Die Temperaturwerte wirken auf mich doch ein bisschen niedrig.
Ich bekomme meinen E6750 @ 2,66GHz @ 1,02V mit meinem True Copper auch gerade mal auf 35°C. Der Ultra 120 extreme hat eine etwas geringere Kühlleistung, und ein Quadcore erzeugt gleichzeitig mehr Abwärme, besonders wenn er übertaktet ist. Da muss es schon ziemlich kühl bei dir sein um diese Werte zu erreichen.

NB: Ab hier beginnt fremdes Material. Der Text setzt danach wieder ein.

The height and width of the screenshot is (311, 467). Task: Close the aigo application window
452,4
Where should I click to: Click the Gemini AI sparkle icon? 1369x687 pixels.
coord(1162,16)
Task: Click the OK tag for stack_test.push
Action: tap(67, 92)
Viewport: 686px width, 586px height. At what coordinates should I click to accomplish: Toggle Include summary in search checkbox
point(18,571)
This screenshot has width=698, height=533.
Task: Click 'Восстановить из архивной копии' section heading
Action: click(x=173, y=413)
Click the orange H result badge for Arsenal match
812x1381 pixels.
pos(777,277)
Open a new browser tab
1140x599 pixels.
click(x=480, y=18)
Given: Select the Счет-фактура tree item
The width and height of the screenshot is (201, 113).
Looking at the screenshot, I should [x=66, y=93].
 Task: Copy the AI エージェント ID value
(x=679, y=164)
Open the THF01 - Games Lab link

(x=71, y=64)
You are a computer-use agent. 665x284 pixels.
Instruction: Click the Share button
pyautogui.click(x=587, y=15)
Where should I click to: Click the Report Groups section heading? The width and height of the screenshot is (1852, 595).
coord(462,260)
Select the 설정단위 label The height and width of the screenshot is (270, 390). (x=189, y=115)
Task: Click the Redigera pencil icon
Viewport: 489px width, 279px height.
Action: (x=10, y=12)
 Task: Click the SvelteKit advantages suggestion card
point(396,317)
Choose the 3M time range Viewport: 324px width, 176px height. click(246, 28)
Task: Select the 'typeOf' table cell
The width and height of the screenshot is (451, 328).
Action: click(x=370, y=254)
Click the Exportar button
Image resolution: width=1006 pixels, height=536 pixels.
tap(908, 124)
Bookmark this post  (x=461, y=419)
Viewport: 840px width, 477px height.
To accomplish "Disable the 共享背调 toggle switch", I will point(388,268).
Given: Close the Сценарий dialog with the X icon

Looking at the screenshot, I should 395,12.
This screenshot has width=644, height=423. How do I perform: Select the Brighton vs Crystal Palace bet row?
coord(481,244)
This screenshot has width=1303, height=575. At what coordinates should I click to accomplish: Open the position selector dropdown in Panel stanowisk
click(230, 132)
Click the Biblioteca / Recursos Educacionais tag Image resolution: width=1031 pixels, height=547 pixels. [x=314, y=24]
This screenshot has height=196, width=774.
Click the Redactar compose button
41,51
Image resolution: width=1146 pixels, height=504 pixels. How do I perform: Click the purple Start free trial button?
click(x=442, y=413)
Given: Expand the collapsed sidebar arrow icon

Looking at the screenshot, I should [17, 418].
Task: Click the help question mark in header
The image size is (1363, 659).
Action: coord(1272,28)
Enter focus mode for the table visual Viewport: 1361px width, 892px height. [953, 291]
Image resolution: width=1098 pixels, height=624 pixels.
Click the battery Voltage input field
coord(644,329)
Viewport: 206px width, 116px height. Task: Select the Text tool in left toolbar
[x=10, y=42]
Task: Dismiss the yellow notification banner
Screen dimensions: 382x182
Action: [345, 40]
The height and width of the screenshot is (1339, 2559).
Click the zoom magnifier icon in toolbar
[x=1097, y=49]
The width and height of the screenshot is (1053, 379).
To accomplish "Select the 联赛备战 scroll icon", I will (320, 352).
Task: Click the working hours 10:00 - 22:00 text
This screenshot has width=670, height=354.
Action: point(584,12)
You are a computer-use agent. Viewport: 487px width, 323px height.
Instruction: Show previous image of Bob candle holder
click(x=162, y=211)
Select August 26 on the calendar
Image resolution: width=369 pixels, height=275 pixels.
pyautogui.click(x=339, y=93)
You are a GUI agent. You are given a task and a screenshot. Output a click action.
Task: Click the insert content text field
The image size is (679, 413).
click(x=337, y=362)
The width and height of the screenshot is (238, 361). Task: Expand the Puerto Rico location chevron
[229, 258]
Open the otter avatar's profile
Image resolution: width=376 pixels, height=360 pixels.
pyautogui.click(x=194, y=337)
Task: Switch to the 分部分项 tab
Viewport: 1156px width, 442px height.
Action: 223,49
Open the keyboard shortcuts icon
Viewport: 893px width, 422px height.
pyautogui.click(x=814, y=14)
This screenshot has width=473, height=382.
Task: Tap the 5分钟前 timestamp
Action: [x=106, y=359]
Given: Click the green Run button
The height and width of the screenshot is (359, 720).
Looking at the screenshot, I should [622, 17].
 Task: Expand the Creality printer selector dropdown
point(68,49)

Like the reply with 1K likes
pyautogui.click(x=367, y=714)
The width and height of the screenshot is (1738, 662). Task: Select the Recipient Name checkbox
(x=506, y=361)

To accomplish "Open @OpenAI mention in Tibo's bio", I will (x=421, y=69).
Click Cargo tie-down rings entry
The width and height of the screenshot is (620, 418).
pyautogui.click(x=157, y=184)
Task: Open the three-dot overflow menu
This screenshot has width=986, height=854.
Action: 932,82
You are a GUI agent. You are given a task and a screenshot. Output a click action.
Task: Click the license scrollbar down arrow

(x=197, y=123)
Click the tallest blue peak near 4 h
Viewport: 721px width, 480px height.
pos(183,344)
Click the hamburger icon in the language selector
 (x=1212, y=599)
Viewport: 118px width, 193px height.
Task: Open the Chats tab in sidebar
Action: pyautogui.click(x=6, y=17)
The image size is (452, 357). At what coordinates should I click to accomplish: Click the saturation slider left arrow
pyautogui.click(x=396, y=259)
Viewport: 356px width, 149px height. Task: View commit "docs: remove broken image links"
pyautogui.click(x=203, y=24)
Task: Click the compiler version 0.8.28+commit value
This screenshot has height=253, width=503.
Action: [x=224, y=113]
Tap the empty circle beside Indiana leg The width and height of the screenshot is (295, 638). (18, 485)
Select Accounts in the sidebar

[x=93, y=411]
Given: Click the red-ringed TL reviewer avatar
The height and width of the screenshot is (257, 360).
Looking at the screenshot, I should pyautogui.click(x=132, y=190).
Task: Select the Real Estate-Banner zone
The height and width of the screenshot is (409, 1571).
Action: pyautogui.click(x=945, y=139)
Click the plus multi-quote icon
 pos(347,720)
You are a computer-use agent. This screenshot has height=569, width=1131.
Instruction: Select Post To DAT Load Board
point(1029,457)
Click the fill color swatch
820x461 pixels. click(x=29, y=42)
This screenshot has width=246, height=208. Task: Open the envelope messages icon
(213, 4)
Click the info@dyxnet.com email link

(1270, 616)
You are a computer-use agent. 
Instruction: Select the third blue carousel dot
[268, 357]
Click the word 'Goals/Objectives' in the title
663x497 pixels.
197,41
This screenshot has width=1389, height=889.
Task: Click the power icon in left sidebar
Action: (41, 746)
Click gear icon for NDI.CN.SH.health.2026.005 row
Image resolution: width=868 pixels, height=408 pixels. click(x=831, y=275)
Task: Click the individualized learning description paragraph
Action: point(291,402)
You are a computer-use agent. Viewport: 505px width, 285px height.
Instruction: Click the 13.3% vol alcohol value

Aber zum Topic: Der True Copper wiegt 2KG und bisher funktioniert mein Board tadellos. Ich glaube nicht, dass sich ein Gewicht von unter 1KG stark auf die Lebensdauer des Boards auswirkt.

mfg, Shibi


----------



## Fransen (8. Dezember 2008)

*AW: CPU-Kühler/Lüfter inkl. Backplate--> hohes Gewicht Risiko für Mainboard Ja/Nein?*



Shibi schrieb:


> Aber zum Topic: Der True Copper wiegt 2KG und bisher funktioniert mein Board tadellos. Ich glaube nicht, dass sich ein Gewicht von unter 1KG stark auf die Lebensdauer des Boards auswirkt.



Denke ich auch nicht.
->solange alles gut verschraubt ist, sollte nichts schiefgehen...


----------



## MrWan (9. Dezember 2008)

*AW: CPU-Kühler/Lüfter inkl. Backplate--> hohes Gewicht Risiko für Mainboard Ja/Nein?*

Ich dachte weniger an einen unmittelbar und in jedem Fall auftretenden Defekt oder gar Bruch der Platine etc.. 
Ich denke vielmehr an Langzeitschäden die sich schleichend zeigen könnten. 
Wie z.B. schlechte Kontakte.

Allerdings denke ich, dass die wenigsten aus der Zielgruppe für solche Lüfter ihre Hardware so lange behalten werden, 
dass sie solche Probleme (wenn sie denn überhaupt auftreten) gar nicht mitbekommen können.

Zudem möchte ich nochmals deutlich sagen, dass ich nicht davon ausgehe, dass in jedem Fall ein Defekt auftreten wird bzw. muss. 
Nur hundertprozentig ausschließen kann man es meiner Meinung nach auch nicht.


----------



## Shibi (9. Dezember 2008)

*AW: CPU-Kühler/Lüfter inkl. Backplate--> hohes Gewicht Risiko für Mainboard Ja/Nein?*

Also mein Board will ich schon noch eine Weile behalten. Und den Kühler auch. Nur die CPU wird irgendwann mal getauscht. 
Also 1-2 Jahre habe ich schon vor das Board zu behalten. Falls in der Zeit irgend ein Defekt auftritt schreibe ich es hier. 

mfg, Shibi


----------